Ancora una volta pagano i soliti noti. Nessun intervento drastico sui privilegi
Essere equi nell’emergenza è difficile ma non impossibile. Occorrono segnali precisi di cambiamento per far sperare e non essere omologati ai governi politici con i loro vincoli elettorali
“Le leggi sono ragnatele che le mosche grosse sfondano, mentre le piccole ci restano impigliate”. Lo scriveva un po’ di anni fa Honoré de Balzac (1799-1850), scrittore francese. La sensazione che si prova nell’apprendere le misure che il governo Monti ha varato è che le ”mosche grosse” anche stavolta la faranno franca. Restano i ”soliti noti” di cui si sa tutto, anche di quant’aria respirano. Saranno loro a soffrire e pagare ed a salvare soprattutto i ”grossi”, che potranno continuare a volare sugli altri con i loro privilegi da furbi. L’obiezione scontata è che l’urgenza non consentiva troppe sofisticherie, ma bisognava andare con l’accetta. I mercati, l’Europa, l’Euro non potevano aspettare. Cosa questa certamente vera. Ma c’è un però. Il presidente del Consiglio, Monti, ha utilizzato con grande efficacia uno slogan per annunciare i suoi provvedimenti: ”equità, crescita e rigore”. Il rigore lo abbiamo visto. E’ tosto. E ci rendiamo conto che la situazione drammatica in cui ci siamo venuti a trovare forse non ammetteva altre vie d’uscita. Prendere, imporre tasse è semplice. Cosa diversa è essere giusti, equi. In periodi d’emergenza è difficile, ma non impossibile. Se non si può essere equanimi nell’immediatezza, si può provare a gettare le basi perché quello che non si è potuto realizzare oggi possa avvenire per lo meno domani. Segnali precisi di cambiamento per far sperare, per non essere omologati ai governi politici con i loro lacci e lacciuoli elettorali, non ne abbiamo visti. Certo, c’è il bel gesto di Monti che rinuncia al compenso da presidente del Consiglio e da ministro dell’Economia, ma sarebbe stato più efficace e confortante per l’opinione pubblica un provvedimento che avesse, per esempio, stabilito tetti alle remunerazioni degli amministratori regionali, alta burocrazia compresa, nonché regole certe per le consulenze milionarie che spesso la pubblica amministrazione dà, ignorando volutamente che al suo interno quelle professionalità le potrebbe trovare a costo zero. Avrebbe fatto ben sperare una riduzione dei rimborsi delle spese elettorali ai partiti, i più finanziati dell’intera Europa e non solo.

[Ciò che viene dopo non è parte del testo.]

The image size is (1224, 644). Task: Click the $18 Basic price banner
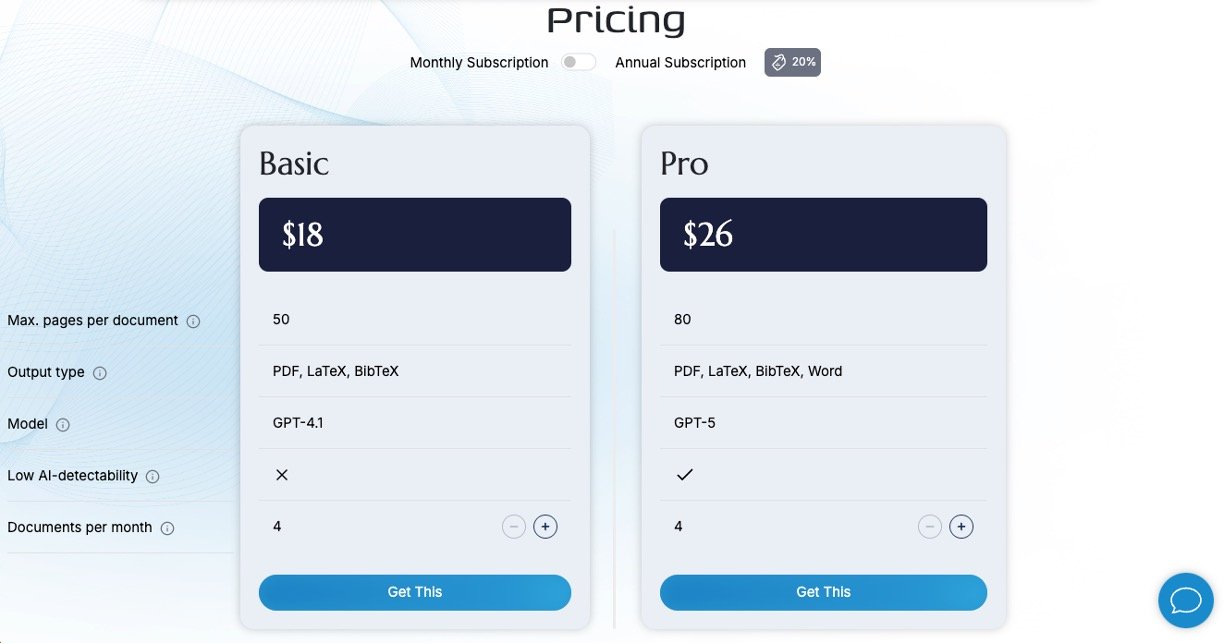[414, 235]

Il ridimensionamento delle funzioni politiche delle Province ed il trasferimento ai Comuni delle loro attuali competenze è cosa positiva. Il rischio però – in mancanza della cancellazione delle Province dall’ordinamento costituzionale – di confusione e di bracci di ferro tra i due enti è grande, a tutto scapito dei cittadini.

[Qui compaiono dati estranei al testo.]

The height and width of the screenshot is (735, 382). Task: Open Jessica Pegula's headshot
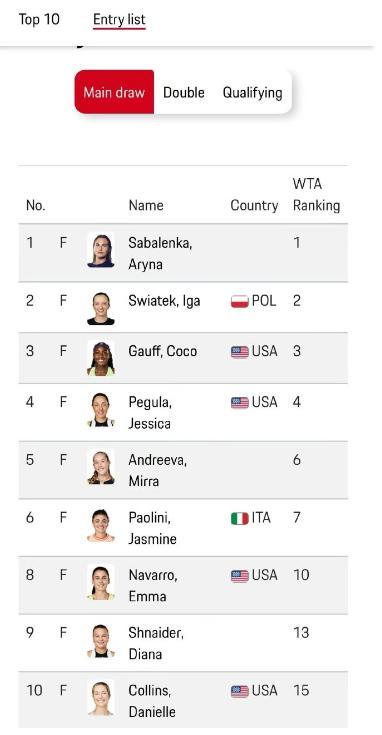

Le pensioni sono state toccate, eccome. Si è andati giù pesante come se tutti i mali fossero annidati là. Assestamenti erano necessari, ma in un’ottica di gradualità e, soprattutto, di riforma complessiva di tutto il sistema pensionistico italiano, casse previdenziali degli ordini professionali comprese. Le citazioni, i confronti sui sistemi pensionistici degli altri Paesi sono stati tirati in ballo anche a sproposito. Con un sol colpo vengono puniti quei lavoratori che si vedono aumentata l’età pensionabile e passano d’amblè al sistema contributivo, alla faccia dei diritti acquisiti.
Le imposte indirette imperverseranno ancora di più colpendo a destra e a manca soprattutto ”chi ha già dato”. La patrimoniale, con l’esclusione ovviamente della prima casa, non c’è. E il termine patrimoniale se ci fosse stato, nell’immaginario collettivo, avrebbe fatto il paio con le pensioni. Avrebbe dato l’idea palpabile che chi più ha, più è giusto che contribuisca al risanamento dei conti in rosso dello Stato. Insomma, un equilibrio tra ceti sociali; tra ”mosche piccole” e ”mosche grosse”. Una questione, appunto, di giustizia sociale.

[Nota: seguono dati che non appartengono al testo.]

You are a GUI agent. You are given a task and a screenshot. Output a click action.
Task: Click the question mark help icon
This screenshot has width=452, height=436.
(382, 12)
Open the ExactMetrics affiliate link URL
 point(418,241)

C’è poi la crescita. Invocarla purtroppo non basta. C’è bisogno di un progetto complessivo per il Paese. Un accenno per lo meno. Gli incentivi alle imprese vanno pur bene. Ma forse ci voleva più coraggio. Il Mezzogiorno con i suoi atavici problemi, ma anche con le sue potenzialità, aveva bisogno di un segnale vero che gli consentisse di non rimanere paralizzato, tra l’altro, sotto il peso di una disoccupazione giovanile da capogiro; sempre più in balia di un anti-stato rapace e scissionista. Già si pensa ad una seconda manovra. Ben venga se essa riuscirà a colmare i vuoti che il primo atto del governo Monti non è riuscito ad inserire nello spartito che pur aveva per titolo: ”equità, crescita e rigore”.